The “All Guts, All Glitter” Ethos of Roller Derby: An Interview With Molly Hatcher
A few weeks ago, I attended my first roller derby. The Lilac City Rollergirls, in Spokane, crushed the Apple City Roller Derby Bad Apples. I was charmed by the event (and, of course, the outfits), so I got in touch with childhood friend Molly Hatcher for the lowdown on roller derby style. Molly sent the photos, too (photo below is by Sean Gabriel).
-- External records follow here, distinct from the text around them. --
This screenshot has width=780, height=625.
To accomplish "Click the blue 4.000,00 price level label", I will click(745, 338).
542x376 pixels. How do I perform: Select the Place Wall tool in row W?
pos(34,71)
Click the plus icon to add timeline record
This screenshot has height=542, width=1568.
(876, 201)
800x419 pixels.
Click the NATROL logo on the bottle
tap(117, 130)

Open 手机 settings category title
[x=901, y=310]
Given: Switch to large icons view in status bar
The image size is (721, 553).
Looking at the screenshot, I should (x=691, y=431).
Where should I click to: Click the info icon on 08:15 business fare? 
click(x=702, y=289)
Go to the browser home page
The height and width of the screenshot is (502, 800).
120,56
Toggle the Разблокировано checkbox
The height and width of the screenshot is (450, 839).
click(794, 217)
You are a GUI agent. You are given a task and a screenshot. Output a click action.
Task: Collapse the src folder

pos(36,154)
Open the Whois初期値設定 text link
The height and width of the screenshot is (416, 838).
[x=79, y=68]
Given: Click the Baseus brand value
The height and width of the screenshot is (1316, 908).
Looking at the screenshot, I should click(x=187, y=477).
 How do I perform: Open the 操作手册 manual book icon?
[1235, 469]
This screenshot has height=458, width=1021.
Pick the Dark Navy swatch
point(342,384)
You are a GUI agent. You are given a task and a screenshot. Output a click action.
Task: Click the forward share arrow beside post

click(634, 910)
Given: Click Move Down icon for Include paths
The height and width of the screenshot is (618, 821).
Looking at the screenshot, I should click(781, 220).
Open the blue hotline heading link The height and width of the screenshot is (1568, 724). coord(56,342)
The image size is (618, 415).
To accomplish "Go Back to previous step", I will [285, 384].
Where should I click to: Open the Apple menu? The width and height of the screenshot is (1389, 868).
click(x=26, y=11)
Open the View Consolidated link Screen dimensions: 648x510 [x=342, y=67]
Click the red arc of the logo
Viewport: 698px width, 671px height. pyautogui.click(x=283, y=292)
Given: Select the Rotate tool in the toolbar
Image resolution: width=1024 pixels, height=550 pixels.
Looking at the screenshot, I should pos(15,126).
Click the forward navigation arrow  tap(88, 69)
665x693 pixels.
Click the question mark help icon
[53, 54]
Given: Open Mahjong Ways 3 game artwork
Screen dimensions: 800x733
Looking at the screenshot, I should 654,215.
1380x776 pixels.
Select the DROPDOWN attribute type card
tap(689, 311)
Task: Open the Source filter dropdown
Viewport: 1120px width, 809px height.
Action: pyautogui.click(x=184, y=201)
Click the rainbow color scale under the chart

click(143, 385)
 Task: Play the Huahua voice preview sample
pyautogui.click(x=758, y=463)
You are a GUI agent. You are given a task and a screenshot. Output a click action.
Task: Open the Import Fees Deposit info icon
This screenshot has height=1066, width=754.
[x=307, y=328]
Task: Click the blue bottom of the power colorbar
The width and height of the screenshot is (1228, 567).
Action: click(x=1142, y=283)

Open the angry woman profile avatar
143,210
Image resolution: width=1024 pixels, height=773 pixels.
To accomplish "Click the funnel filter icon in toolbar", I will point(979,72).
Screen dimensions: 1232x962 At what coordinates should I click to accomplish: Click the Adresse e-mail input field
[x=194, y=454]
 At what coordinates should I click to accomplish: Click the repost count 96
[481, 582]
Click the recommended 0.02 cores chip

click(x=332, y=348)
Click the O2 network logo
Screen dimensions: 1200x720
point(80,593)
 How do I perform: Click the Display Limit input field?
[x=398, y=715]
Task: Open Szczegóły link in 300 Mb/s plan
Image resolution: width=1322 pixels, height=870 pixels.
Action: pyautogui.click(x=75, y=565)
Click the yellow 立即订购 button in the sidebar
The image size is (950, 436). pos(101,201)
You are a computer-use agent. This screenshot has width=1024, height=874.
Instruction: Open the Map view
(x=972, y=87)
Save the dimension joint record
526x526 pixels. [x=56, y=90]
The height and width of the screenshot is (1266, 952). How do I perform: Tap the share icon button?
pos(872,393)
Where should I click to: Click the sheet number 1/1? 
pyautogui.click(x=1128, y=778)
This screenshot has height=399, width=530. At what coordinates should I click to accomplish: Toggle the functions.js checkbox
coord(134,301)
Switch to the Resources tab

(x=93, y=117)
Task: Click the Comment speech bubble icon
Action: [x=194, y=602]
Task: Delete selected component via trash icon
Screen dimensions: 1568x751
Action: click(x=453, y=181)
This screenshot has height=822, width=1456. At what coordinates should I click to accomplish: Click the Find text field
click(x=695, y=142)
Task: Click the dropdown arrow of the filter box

Molly is a retired attorney / PhD candidate in English and Women’s Studies at the University of Michigan. She should be working feverishly to finish her dissertation about literary texts in the Digital Age, but she has an army of distractions: sewing, quilting, gardening, baking, and roller derby, all of which you can read about at her blog, madhatcher.wordpress.com. This fall she will embark on her fourth season as a skater for the Detroit Derby Girls while she attempts to complete her dissertation and land a tenure-track professor position.
WanderChic: How did you get involved in roller derby?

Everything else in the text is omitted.